Вышел в свет третий номер альманаха "Литературный Иерусалим", издаваемый русскоязычным Союзом писателей Иерусалима.В нем представлено около пятидесяти поэтов и писателей вечного города. Многие из них имеют уже международную известность и печатаются в разных странах мира. Не только в Израиле, но и в США,Европе,России. Среди них Игорь Губерман и Юлий Ким, Ефим Гаммер и Эли Люксембруг,Елена Аксельрод и Белла Верникова, Евгений Минин и Вильям Александров, Эвелина Ракитская и Владимир Фромер, Владимир Френкель и Ася Векслер, Рина Левинзон и Александр Любинский, Хаим Венгер и Илан Рисс, Виктор Гин и Лея Алон (Гринберг), Григорий Бардин и Вильям Баткин, Лорина Дымова и Игорь Городецкий, Лиора Кнастер и Игорь Бяльский, Ирина Рувинская и Сусана Черноброва, РЭНА и Марина Меламед, Борис Клейман и Злата Зарецкая, Вадим Гройсман и Тамара Дубина, Нина Елина и Изяслав Винтерман, Зинаида Палванова и Галина Подольская, Леонид Левинзон, Татьяна Разумовская, Шошана Белоусова. В сборнике представлено и творчество поэтов, которых уже нет с нами. Это - Александр Белоусов, Александр Воловик и Леонид Рудин. Первый номер альманаха "Литературный Иерусалим" был издан ровно десять лет назад, в 1996 году. Сегодня он стал библиографической редкостью. Полагаем, такая же завидная судьба ждет и последний сборник иерусалимских писателей. Предлагаем вашему вниманию главу из прозы ассоциаций иерусалимского писателя Ефима Гаммера "Звездный контакт", отрывок из которой опубликован в альманахе "Литературный Иерусалим".
Ефим Гаммер
АКВАРЕЛЬ НЕ ЛЮБИТ ЧЕРНОЙ КРАСКИ
На письменном столе, под стеклом, лежит старая, пожелтевшая от времени фотография. Иногда я вытаскиваю ее из-под стекла и рассматриваю вблизи. Это память о моем детстве. О нашем детстве. Лица, в какое-то мгновение застывшие перед объективом, оживают, и я снова слышу насмешливый голос Сережки, нашего общего друга. Он всюду был с нами: отлично плавал, играл в футбол, а также в ручной мяч, на суше и на воде.

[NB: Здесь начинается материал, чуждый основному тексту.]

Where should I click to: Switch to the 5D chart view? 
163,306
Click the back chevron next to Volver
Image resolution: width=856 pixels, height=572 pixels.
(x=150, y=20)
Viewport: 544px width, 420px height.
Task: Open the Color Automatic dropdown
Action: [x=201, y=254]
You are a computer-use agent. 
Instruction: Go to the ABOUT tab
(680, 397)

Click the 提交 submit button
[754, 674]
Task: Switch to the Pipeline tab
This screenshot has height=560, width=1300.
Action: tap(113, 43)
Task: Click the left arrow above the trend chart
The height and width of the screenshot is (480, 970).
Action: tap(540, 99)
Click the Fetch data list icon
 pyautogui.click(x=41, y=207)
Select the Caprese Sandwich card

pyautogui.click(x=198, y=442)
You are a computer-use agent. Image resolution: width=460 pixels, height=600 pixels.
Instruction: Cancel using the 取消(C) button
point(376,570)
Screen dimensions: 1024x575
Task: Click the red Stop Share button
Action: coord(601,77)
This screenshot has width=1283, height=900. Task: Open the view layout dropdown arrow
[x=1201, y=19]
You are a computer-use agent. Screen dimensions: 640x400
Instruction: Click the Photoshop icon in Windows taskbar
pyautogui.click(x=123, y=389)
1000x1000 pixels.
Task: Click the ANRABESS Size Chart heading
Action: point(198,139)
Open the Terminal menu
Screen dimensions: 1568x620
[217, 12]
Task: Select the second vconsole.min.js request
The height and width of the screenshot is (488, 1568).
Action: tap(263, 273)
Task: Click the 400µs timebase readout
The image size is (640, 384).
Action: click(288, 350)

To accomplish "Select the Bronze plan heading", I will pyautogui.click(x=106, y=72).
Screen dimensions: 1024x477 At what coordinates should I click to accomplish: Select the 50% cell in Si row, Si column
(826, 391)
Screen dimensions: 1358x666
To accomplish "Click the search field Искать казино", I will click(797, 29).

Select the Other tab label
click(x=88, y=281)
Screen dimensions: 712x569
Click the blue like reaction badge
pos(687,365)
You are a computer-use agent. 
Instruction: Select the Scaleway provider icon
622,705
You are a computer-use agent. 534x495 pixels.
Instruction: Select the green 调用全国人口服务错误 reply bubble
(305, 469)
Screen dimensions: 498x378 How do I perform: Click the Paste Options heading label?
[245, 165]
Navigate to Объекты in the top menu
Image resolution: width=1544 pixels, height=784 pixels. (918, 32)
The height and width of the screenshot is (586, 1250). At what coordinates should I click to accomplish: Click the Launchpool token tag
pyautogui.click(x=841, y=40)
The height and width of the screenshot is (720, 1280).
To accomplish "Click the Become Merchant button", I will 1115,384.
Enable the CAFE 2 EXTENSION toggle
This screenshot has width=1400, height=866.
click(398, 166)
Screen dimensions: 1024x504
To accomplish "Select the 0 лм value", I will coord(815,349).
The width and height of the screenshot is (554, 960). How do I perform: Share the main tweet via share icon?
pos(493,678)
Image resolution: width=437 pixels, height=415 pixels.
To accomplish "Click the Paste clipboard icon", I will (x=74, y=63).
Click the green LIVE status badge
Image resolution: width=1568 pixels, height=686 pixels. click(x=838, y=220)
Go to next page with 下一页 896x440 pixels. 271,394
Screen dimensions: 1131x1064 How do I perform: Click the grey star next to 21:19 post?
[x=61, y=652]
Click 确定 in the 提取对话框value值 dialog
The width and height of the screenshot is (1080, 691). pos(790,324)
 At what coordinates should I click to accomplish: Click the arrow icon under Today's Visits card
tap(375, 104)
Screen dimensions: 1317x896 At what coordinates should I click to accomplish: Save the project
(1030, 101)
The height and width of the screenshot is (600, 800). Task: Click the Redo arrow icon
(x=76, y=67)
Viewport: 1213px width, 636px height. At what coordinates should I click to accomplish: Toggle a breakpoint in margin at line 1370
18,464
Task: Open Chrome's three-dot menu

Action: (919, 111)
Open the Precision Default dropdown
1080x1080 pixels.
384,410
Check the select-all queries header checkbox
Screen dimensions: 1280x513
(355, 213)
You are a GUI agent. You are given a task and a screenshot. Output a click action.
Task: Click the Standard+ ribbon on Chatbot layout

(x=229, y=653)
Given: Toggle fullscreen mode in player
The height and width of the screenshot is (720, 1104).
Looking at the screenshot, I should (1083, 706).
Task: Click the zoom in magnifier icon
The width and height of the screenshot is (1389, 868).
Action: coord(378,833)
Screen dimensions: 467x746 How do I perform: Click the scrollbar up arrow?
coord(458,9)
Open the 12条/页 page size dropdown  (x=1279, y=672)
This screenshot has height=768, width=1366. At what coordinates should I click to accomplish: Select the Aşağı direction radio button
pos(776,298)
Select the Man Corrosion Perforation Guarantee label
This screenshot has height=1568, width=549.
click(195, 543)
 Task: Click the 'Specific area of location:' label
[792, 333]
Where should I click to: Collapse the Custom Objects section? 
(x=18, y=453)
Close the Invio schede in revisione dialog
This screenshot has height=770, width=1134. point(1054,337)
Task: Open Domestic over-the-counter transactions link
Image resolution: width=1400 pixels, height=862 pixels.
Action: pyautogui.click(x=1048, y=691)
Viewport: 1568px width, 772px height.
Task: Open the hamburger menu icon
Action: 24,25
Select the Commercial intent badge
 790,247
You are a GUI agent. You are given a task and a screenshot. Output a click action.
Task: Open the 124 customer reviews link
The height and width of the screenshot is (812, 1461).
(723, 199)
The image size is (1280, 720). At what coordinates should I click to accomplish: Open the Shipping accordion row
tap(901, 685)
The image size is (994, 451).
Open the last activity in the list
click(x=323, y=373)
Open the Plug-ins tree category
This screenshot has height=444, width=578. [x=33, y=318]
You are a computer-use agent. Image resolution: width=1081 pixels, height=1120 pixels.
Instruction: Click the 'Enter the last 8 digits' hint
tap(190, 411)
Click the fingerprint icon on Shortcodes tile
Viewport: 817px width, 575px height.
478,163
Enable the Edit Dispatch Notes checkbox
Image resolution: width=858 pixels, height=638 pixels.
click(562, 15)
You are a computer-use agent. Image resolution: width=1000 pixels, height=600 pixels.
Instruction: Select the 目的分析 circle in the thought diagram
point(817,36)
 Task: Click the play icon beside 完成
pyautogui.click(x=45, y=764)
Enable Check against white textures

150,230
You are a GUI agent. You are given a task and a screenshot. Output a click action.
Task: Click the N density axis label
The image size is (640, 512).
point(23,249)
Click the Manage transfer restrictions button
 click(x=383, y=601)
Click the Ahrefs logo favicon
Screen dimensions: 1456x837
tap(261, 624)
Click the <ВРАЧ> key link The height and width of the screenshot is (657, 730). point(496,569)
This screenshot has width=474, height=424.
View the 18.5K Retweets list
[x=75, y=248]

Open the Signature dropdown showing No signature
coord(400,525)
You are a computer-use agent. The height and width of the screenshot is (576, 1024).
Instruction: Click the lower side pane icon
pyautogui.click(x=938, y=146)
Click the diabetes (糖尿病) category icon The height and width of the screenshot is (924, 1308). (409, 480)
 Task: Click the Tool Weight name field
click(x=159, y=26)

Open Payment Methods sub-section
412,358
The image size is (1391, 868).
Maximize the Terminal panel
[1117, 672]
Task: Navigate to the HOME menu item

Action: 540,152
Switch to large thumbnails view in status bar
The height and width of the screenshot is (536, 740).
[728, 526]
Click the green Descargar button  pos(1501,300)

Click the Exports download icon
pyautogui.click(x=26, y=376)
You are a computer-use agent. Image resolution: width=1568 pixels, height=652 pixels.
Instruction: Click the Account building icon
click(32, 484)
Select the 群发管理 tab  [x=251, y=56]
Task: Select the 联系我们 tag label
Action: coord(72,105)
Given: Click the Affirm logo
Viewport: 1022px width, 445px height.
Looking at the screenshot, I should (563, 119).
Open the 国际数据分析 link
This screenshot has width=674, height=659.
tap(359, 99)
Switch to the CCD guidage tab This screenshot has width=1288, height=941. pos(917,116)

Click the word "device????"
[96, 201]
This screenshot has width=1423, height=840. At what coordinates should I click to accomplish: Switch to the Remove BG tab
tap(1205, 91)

Как и мы, читал книжки "про войну", спорил "за правду" и мечтал. Но, больше всего, Сергей любил рисовать и читать стихи наизусть. Когда он садился за мольберт, мы часами простаивали рядом. А он рисовал деревья, цветы, дома, делая их какими-то невесомыми, полупрозрачными, и в то же время разговаривал с нами. - Вот видите, я беру черную краску и смешиваю с синей, добавляю воды и получается серая, беру черную, смешиваю... - Зачем смешивать? - интересуемся мы и предлагаем: - рисуй черной. - Эх, вы, - огорчается Сергей, - акварель не любит черной краски. И добавляет: - Я тоже.. Мы сфотографировались все вместе: Сергей с альбомом, вокруг - наша футбольная команда, а в центре, сидя на мяче, наша любимица - маленькая Вера. Я гляжу на фотографию. На ней мы, застывшие перед объективом, смотрим на Сережкины рисунки. А он, то ли объясняет нам что-то, то ли чешет стихи. И улыбается... ...Вода была черной, словно расжиженная краска. Сережа бросился в черную воду, на помощь тонувшей девочке, нашей маленькой Вере. И погиб, спасая ее, спасая нашу маленькую Веру. Погиб в черной воде, как в черной разжиженной краске... наш товарищ, не любящий черного цвета.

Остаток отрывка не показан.